Oplexo braquialé uma rede de nervos que começa na base do pescoço, passa pela axila (axila) e se estende até o braço. Origina-se de cinco “raízes” espinhais – C5, C6, C7, C8 e T1 – que se fundem e depois se separam em cinco ramos nervosos principais. Esses ramos fornecem sensação e controle muscular aos ombros, braços e mãos.
O plexo braquial consiste em cinco seções estruturais: raízes, troncos, divisões, cordões e ramos. Essa organização mapeia o caminho das fibras nervosas da medula espinhal até o braço. Lesões no plexo braquial, como trauma ou alongamento excessivo (como afastar a cabeça do ombro), podem causar fraqueza, dormência ou até paralisia em partes do braço.
Cinco seções do plexo braquial
Existem cinco seções anatômicas distintas no plexo braquial: raízes, troncos, divisões, cordões e ramos. Um bom mnemônico para lembrar essas seções éRead Tchapéu Damém Cadaptador Btambém.
Cada seção tem um papel único na orientação dos sinais nervosos da medula espinhal até o braço:
Raízes
Os nervos do plexo braquial começam como “raízes” que se estendem desde a medula espinhal. Essas raízes são rotuladas de C5 a C8 para as vértebras do pescoço (cervicais) e T1 para a primeira vértebra na parte superior das costas (torácica):
- C5:Esse nervo sai próximo à quinta vértebra e controla os músculos do ombro, especialmente o deltóide e alguns músculos do manguito rotador. Ele também fornece sensação na borda externa (lateral) do braço.

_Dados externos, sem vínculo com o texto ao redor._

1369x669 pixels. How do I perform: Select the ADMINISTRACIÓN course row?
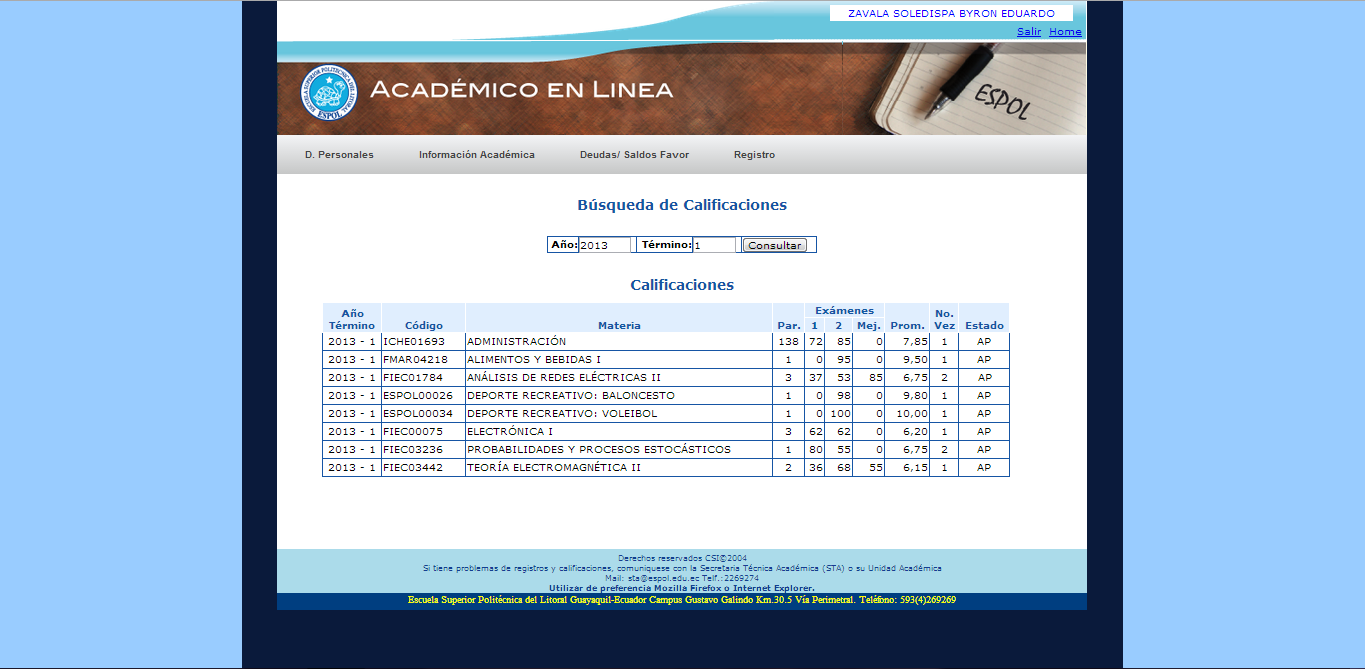(x=618, y=342)
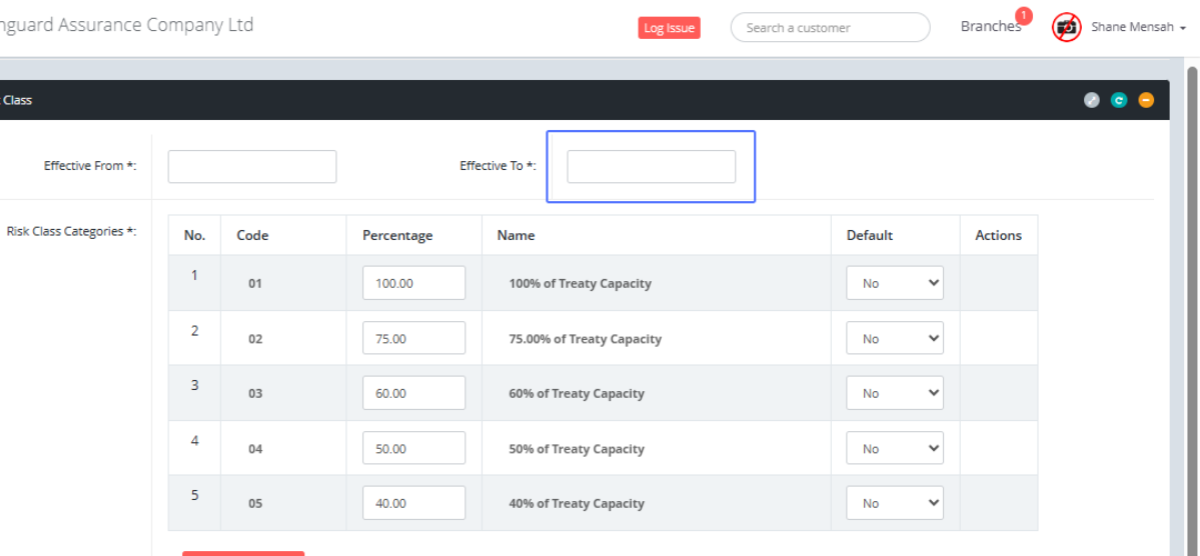The height and width of the screenshot is (556, 1200).
Task: Open Default dropdown for code 05
Action: pos(895,503)
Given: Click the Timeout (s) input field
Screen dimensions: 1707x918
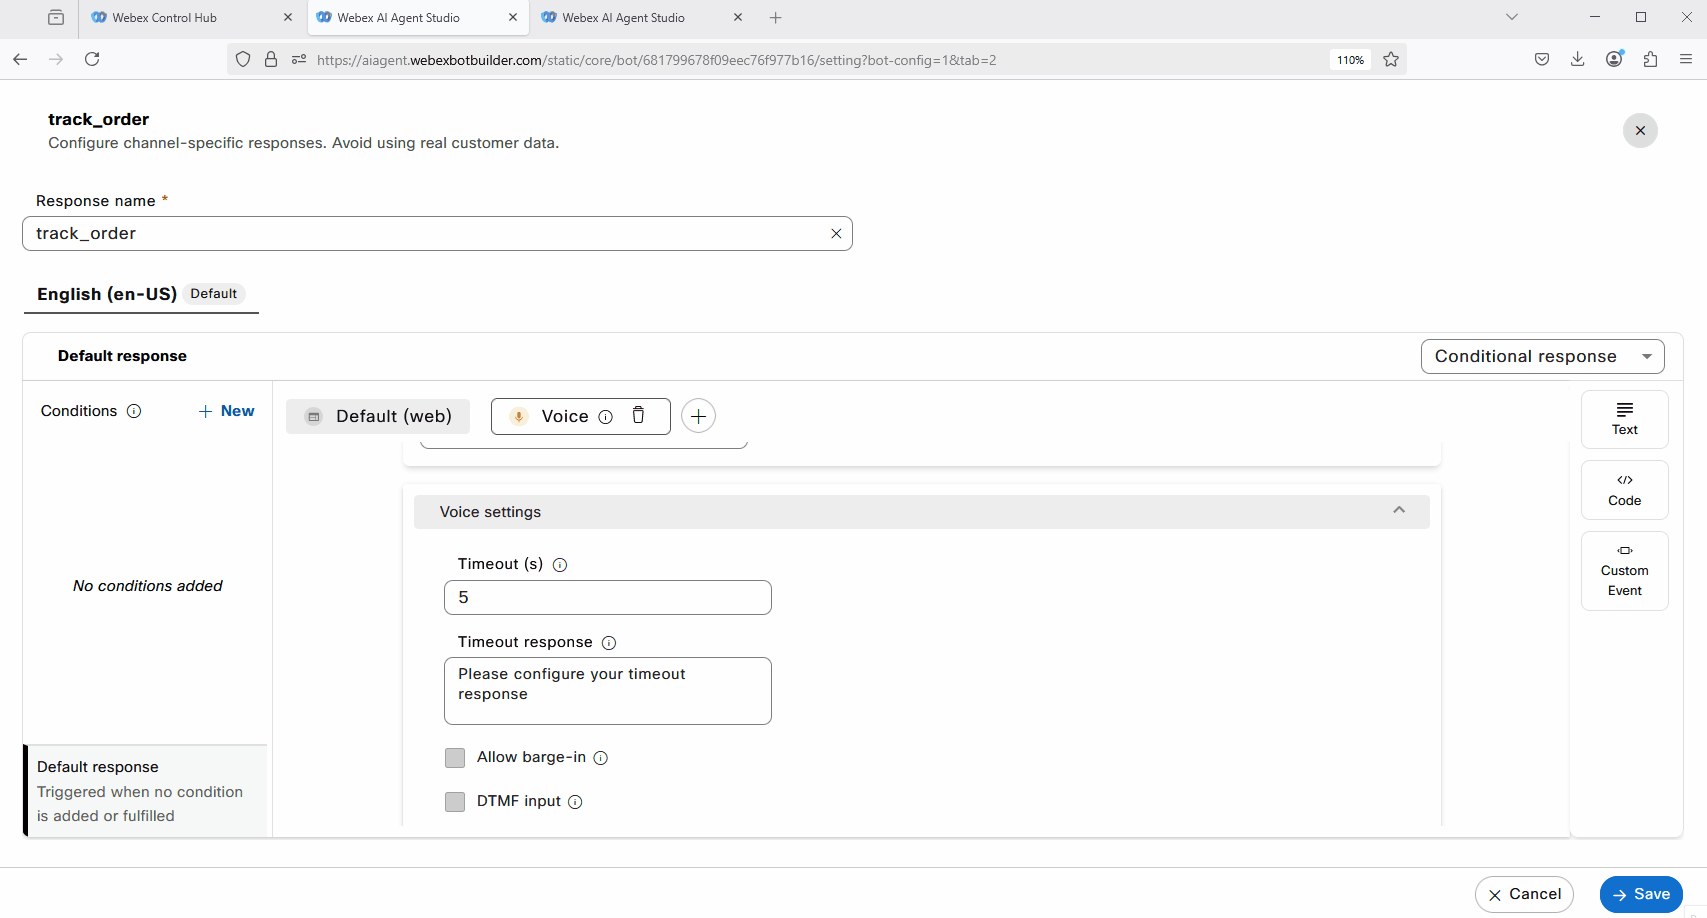Looking at the screenshot, I should coord(607,598).
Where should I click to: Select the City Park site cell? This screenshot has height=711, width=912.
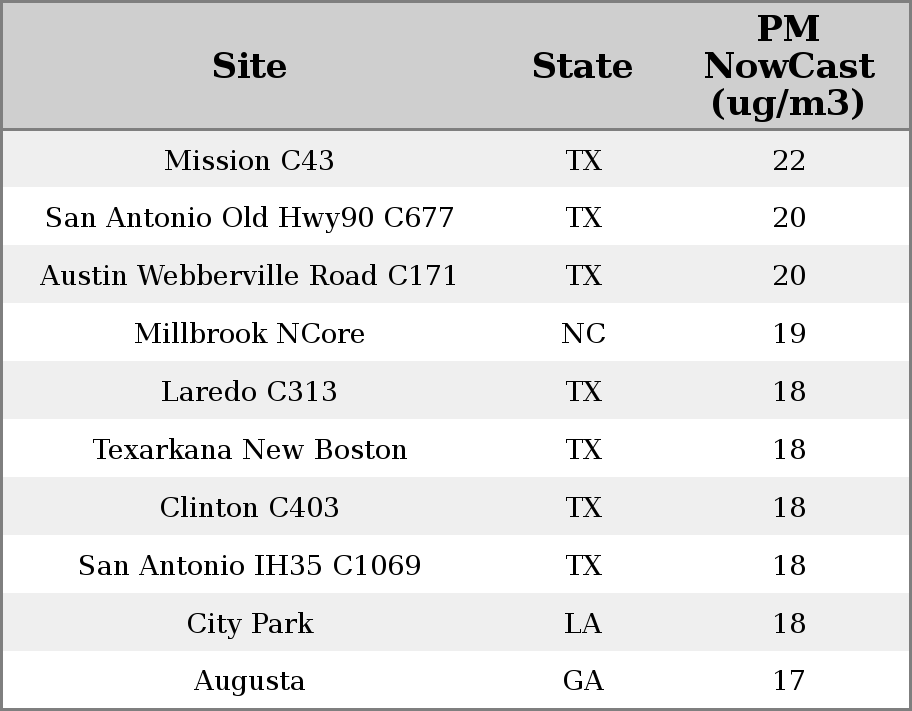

- C6:Saindo próximo à sexta vértebra do pescoço, C6 auxilia na flexão do cotovelo através do bíceps e na extensão do punho. Proporciona sensação ao polegar e antebraço do lado do polegar.
- C7:Este nervo sai próximo à sétima vértebra do pescoço e controla principalmente o tríceps para extensão do cotovelo, flexão do punho e alguma extensão dos dedos. Proporciona sensação ao redor do dedo médio.
- C8:Saindo abaixo da sétima vértebra do pescoço, C8 controla movimentos mais finos da mão e flexão dos dedos, proporcionando sensação ao dedo mínimo e ao antebraço no lado mínimo.
- T1:Este é o nervo mais baixo do plexo braquial, saindo abaixo da primeira vértebra torácica. Ele controla principalmente os músculos da mão, proporcionando sensação ao redor da parte interna do antebraço e na parte superior do braço perto do cotovelo.
Depois de sair da coluna, essas raízes nervosas (C5-T1) unem-se na base do pescoço para formar o plexo braquial, que se estende até o braço e o ombro.
Troncos
Logo após os cinco nervos saírem da medula espinhal, eles se combinam para formar três troncos nervosos, cada um dos quais desempenha um papel no movimento e na sensação do braço:
- Tronco superior:Formado pela união das raízes nervosas C5 e C6, esse tronco supre os músculos responsáveis pela movimentação dos ombros e braços. Suporta ações como levantar o braço e girar o ombro.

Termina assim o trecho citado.